§ **Task goal**
Pull out every line from the entries below that includes the string "heading", treating uppercase and lowercase letters as different.

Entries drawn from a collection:
········
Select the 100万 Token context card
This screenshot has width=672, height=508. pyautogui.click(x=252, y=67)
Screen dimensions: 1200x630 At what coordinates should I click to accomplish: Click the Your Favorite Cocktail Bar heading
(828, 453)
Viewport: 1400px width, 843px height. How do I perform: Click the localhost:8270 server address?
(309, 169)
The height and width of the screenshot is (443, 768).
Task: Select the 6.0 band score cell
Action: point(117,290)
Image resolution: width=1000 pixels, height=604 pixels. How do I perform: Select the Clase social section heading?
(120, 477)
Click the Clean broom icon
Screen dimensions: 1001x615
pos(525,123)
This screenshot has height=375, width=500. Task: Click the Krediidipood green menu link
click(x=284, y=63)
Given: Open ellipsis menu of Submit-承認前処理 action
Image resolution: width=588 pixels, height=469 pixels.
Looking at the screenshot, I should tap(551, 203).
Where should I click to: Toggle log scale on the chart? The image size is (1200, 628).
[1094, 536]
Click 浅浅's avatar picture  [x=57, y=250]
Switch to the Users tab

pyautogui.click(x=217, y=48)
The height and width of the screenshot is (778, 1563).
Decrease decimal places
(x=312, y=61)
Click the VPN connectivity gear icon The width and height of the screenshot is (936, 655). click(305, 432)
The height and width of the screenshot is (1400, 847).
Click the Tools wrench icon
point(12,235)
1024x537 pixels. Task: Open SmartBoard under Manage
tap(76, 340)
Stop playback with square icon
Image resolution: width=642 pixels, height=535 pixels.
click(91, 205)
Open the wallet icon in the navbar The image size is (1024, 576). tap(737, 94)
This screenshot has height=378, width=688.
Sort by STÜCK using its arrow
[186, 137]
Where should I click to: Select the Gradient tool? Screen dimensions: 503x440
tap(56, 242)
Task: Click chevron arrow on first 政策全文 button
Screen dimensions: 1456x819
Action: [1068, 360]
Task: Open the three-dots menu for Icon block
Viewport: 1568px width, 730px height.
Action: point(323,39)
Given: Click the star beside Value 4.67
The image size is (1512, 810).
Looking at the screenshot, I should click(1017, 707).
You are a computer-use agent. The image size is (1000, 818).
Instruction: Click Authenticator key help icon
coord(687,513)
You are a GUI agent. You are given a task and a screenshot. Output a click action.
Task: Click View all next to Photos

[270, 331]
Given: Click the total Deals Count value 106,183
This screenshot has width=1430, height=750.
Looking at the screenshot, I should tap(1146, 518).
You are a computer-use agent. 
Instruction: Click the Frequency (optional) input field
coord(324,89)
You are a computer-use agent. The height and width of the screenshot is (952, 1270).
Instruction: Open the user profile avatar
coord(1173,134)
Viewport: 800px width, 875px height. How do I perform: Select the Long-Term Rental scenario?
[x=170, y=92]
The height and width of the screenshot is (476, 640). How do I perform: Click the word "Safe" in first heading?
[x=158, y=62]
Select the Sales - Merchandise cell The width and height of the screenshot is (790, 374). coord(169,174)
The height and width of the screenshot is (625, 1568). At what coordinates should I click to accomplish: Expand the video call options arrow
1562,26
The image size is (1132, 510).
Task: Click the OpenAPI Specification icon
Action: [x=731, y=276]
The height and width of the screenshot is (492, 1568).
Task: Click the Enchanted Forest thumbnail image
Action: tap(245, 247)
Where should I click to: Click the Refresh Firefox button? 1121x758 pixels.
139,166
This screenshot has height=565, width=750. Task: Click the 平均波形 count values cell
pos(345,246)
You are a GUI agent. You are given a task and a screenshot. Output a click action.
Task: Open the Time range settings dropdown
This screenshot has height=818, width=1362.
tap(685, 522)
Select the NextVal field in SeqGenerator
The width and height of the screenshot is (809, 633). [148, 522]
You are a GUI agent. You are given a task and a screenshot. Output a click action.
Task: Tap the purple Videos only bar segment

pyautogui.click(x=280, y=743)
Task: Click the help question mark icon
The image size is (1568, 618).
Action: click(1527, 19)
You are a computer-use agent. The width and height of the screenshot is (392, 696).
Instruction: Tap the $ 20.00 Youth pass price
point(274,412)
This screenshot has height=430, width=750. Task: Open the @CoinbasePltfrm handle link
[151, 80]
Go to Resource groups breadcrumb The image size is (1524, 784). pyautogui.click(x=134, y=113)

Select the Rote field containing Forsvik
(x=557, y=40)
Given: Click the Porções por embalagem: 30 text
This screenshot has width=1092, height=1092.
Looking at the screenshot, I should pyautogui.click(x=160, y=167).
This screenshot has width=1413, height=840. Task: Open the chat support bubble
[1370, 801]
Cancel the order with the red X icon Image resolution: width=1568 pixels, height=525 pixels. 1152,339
········
§ **Reply to the task**
Screen dimensions: 1200x630 At what coordinates should I click to accomplish: Click the Your Favorite Cocktail Bar heading
Image resolution: width=1000 pixels, height=604 pixels. How do I perform: Select the Clase social section heading?
The height and width of the screenshot is (476, 640). How do I perform: Click the word "Safe" in first heading?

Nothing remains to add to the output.